## PROBLEMS TO WORK ON
1. Decide whether each statement agrees with the SBC argument documentation, answering yes or no and quoting the words that decide it: (a) The chunk_size setting matters only when parallel processing is used. (b) The cache_mode argument currently supports three modes. (c) A cache file name lacking the .rds ending has that extension added.
2. According to the SBC argument documentation, which argument should be used in place of the deprecated gen_quants?
3. Transcribe the SBC argument documentation from "Derived quantities to" to "extension is appended.".

## PASSAGE SHOWN
== Segment start ==
Potentially drop some posterior samples to ensure that this number divides the total number of SBC ranks (see Details).

chunk_size

How many simulations within the datasets shall be processed in one batch by the same worker. Relevant only when using parallel processing. The larger the value, the smaller overhead there will be for parallel processing, but the work may be distributed less equally across workers. We recommend setting this high enough that a single batch takes at least several seconds, i.e. for small models, you can often reduce computation time noticeably by increasing this value. You can use options(SBC.min_chunk_size = value) to set a minimum chunk size globally. See documentation of future.chunk.size argument for future.apply::future_lapply() for more details.

dquants

Derived quantities to include in SBC. Use derived_quantities() to construct them.

cache_mode

Type of caching of results, currently the only supported modes are "none" (do not cache) and "results" where the whole results object is stored and recomputed only when the hash of the backend or dataset changes.

cache_location

The filesystem location of cache. For cache_mode = "results" this should be a name of a single file. If the file name does not end with .rds, this extension is appended.

globals

A list of names of objects that are defined in the global environment and need to present for the backend to work ( if they are not already available in package). It is added to the globals argument to future::future(), to make those objects available on all workers.

gen_quants

Deprecated, use dquants instead

Value

An object of class SBC_results().

Paralellization

Parallel processing is supported via the future package, for most uses, it is most sensible to just call plan(multisession) once in your R session and all cores your computer will be used. For more details refer to the documentation of the future package.
== Segment end ==
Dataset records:
== Segment start ==
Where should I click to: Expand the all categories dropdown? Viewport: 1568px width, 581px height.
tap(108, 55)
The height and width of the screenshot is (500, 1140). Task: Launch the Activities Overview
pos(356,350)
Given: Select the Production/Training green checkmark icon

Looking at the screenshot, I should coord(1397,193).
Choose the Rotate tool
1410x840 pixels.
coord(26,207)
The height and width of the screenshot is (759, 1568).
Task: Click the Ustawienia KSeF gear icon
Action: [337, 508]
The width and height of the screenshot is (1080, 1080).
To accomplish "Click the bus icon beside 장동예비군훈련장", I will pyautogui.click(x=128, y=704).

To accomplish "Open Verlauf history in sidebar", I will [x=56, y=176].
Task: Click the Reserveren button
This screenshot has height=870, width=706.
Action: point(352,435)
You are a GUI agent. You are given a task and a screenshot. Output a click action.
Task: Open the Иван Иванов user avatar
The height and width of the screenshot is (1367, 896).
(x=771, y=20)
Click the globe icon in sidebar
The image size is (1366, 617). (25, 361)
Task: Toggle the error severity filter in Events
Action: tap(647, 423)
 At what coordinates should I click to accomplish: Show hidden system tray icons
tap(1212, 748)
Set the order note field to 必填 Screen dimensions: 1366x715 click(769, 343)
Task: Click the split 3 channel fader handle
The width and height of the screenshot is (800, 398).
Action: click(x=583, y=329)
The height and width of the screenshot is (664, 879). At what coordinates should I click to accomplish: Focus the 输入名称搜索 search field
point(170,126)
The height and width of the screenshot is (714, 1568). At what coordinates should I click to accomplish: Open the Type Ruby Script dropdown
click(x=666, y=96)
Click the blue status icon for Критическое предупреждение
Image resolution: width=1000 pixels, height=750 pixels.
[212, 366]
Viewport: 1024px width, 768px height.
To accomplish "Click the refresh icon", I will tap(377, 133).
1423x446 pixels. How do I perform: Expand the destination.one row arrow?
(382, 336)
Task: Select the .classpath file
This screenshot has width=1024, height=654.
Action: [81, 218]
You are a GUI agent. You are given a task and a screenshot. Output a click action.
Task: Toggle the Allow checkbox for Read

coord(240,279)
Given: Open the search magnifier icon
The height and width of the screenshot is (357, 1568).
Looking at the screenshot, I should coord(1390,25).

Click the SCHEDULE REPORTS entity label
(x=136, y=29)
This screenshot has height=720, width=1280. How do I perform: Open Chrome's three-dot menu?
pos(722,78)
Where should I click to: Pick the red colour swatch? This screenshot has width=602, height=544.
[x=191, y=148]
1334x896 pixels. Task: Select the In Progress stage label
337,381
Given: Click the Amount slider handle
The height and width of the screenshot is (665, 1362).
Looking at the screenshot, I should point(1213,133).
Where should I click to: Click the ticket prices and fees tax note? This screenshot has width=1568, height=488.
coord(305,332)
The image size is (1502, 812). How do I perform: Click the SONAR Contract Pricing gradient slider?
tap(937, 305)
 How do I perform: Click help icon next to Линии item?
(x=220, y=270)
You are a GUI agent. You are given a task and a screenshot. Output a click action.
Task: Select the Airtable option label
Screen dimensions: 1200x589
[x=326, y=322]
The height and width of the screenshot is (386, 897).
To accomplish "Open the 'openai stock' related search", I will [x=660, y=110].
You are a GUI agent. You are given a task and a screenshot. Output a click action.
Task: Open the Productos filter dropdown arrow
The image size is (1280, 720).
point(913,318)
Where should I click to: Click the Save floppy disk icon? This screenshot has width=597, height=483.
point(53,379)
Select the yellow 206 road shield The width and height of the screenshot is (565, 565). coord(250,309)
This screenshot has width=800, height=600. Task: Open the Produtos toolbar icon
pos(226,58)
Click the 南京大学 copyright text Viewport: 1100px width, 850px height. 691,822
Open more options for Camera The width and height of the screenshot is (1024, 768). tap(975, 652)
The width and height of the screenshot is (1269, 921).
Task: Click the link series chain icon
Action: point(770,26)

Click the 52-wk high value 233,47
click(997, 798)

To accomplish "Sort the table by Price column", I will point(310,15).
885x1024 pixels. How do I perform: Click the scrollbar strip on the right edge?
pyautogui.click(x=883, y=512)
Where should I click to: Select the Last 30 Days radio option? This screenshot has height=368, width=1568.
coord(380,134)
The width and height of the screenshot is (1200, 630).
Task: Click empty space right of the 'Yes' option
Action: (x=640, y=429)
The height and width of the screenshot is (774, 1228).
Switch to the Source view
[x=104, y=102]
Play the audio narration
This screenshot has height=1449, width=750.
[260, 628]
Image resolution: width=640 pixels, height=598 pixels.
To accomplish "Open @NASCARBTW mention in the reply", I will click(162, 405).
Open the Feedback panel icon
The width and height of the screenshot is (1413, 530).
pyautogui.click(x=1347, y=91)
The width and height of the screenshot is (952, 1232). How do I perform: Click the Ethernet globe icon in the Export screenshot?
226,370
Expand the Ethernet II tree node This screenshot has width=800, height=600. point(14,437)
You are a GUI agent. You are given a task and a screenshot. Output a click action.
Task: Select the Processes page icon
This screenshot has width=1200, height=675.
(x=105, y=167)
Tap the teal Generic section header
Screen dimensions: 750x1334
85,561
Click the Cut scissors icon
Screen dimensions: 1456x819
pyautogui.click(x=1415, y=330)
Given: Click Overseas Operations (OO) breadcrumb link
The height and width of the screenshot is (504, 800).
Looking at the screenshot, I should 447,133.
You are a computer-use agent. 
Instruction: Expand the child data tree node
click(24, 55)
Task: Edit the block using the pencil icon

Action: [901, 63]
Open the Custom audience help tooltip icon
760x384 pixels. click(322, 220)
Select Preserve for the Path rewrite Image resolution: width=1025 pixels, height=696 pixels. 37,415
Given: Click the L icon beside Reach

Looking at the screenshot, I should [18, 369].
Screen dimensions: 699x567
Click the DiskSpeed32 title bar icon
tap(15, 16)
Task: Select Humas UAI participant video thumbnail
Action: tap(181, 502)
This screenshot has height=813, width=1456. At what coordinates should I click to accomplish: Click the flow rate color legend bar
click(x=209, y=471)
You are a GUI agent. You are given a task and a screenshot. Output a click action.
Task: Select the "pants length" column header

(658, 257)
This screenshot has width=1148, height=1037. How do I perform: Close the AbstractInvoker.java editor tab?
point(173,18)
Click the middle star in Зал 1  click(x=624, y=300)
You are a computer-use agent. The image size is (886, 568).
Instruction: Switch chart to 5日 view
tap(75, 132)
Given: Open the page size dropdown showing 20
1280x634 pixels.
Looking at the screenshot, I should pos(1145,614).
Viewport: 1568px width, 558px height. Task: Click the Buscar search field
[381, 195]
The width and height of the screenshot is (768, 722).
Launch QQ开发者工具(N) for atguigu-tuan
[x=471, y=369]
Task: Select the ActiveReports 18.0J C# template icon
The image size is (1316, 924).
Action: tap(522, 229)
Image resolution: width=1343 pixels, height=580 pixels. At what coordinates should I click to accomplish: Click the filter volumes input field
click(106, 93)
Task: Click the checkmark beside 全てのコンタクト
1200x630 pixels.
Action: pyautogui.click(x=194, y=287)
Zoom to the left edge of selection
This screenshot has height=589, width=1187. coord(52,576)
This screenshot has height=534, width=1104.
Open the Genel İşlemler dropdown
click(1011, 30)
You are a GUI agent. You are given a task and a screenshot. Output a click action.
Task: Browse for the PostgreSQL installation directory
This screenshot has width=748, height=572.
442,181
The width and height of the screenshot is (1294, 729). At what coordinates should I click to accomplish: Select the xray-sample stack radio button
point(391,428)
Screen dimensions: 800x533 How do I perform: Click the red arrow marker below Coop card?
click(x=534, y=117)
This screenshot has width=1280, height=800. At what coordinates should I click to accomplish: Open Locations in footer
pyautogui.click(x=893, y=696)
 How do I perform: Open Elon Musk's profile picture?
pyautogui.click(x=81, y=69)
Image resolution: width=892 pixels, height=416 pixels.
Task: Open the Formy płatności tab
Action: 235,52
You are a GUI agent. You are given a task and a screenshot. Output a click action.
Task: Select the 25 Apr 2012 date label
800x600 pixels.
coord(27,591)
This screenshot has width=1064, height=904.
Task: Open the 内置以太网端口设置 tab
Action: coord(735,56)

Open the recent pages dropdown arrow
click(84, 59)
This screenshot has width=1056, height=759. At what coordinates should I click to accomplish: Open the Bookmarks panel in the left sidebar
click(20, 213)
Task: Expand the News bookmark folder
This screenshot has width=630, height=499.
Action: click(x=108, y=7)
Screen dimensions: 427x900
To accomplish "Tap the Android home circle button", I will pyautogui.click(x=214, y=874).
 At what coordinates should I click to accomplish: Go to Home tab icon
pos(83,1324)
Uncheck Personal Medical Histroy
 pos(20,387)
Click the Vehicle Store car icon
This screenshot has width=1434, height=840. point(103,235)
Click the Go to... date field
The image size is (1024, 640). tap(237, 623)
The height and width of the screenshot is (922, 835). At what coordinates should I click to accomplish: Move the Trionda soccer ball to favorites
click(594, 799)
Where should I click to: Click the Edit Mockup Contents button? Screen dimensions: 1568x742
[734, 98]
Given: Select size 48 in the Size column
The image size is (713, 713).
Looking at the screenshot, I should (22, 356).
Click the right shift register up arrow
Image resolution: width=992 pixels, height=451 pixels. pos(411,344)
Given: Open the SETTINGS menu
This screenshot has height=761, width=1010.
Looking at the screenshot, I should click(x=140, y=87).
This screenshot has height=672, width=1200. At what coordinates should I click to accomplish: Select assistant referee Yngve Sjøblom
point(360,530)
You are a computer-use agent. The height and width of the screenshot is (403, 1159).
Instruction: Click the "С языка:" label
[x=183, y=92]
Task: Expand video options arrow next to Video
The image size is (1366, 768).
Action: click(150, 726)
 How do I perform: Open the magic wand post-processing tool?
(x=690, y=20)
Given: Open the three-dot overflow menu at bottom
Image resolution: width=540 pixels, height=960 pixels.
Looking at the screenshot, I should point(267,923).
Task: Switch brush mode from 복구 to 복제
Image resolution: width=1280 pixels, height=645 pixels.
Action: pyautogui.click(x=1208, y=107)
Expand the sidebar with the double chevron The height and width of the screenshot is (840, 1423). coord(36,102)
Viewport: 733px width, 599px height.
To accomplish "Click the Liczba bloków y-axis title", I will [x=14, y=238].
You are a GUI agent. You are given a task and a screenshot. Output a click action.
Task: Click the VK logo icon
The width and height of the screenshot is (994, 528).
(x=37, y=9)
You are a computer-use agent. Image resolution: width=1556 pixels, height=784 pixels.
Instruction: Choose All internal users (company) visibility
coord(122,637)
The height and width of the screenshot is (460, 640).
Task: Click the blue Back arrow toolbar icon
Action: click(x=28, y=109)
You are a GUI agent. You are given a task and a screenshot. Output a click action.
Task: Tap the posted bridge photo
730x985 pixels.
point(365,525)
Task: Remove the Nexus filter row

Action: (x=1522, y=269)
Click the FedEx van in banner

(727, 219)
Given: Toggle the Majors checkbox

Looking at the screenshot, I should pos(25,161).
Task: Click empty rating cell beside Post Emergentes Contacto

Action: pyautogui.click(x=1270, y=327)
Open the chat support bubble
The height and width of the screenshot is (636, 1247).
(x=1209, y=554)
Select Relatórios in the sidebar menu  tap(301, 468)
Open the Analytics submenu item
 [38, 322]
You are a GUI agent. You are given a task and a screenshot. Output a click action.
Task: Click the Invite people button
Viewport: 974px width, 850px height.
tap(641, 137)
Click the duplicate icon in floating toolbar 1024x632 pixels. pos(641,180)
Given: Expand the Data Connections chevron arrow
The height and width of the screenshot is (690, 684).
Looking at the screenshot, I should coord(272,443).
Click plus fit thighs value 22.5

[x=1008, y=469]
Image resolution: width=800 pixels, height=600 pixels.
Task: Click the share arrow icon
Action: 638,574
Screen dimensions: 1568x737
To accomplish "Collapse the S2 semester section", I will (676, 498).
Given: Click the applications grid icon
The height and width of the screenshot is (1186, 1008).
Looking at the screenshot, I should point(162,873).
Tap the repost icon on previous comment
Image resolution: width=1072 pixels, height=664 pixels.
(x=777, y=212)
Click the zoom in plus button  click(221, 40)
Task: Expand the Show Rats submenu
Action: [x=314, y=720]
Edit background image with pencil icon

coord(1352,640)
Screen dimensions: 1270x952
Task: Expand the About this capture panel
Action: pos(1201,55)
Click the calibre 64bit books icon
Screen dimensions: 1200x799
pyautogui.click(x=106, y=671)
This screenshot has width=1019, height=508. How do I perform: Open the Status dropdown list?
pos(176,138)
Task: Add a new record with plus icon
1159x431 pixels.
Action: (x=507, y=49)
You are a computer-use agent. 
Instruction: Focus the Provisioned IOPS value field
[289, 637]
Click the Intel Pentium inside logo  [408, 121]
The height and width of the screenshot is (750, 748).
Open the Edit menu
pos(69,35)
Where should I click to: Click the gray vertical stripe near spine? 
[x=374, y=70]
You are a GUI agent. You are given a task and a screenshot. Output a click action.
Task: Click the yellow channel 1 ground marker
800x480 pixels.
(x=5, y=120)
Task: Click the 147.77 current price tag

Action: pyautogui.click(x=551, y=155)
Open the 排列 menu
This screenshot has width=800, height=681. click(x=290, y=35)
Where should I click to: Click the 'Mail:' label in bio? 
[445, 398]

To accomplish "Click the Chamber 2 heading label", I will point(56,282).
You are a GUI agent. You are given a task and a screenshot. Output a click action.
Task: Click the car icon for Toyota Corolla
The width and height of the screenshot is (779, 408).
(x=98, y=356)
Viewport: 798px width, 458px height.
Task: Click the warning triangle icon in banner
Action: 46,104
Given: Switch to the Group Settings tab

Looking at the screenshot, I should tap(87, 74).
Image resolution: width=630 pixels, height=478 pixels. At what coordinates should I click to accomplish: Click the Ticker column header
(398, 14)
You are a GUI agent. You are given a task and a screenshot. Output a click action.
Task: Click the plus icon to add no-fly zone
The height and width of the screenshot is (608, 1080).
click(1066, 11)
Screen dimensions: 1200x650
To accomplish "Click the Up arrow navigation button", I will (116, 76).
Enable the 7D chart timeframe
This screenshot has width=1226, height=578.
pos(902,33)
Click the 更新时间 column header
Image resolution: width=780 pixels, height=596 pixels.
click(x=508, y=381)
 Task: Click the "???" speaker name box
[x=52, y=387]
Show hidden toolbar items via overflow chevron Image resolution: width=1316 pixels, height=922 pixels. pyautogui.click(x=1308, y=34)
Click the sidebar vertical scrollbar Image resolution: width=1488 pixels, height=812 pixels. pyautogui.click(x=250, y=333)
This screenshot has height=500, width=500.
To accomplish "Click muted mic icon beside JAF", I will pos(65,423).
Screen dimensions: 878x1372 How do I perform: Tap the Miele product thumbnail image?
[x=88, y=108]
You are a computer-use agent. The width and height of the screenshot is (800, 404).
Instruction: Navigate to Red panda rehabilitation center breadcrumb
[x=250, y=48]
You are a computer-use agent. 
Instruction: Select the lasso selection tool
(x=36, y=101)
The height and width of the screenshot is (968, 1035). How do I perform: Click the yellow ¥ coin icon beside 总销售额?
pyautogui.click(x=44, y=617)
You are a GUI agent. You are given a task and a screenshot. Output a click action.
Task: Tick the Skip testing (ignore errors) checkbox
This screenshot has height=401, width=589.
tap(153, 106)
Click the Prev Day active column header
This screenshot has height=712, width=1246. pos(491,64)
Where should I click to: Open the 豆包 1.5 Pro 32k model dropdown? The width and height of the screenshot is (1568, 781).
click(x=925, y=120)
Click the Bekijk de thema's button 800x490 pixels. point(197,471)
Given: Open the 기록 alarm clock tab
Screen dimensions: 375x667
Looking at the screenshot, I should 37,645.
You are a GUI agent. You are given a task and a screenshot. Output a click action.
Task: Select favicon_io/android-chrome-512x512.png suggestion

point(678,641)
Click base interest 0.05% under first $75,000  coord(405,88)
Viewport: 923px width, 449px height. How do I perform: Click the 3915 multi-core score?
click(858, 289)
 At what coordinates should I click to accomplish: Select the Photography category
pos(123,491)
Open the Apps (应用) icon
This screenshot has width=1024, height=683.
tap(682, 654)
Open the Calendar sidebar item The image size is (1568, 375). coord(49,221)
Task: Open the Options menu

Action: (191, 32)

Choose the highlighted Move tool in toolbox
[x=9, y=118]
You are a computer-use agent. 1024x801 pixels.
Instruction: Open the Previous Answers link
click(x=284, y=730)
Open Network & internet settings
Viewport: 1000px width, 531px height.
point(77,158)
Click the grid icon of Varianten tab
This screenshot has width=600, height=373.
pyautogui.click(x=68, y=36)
== Segment end ==
## ACTIVITY ANSWERS
1.
(a) Yes: "Relevant only when using parallel processing."
(b) No: "currently the only supported modes are "none" (do not cache) and "results""
(c) Yes: "If the file name does not end with .rds, this extension is appended."

2. The dquants argument should be used instead.

3.
Derived quantities to include in SBC. Use derived_quantities() to construct them.

cache_mode

Type of caching of results, currently the only supported modes are "none" (do not cache) and "results" where the whole results object is stored and recomputed only when the hash of the backend or dataset changes.

cache_location

The filesystem location of cache. For cache_mode = "results" this should be a name of a single file. If the file name does not end with .rds, this extension is appended.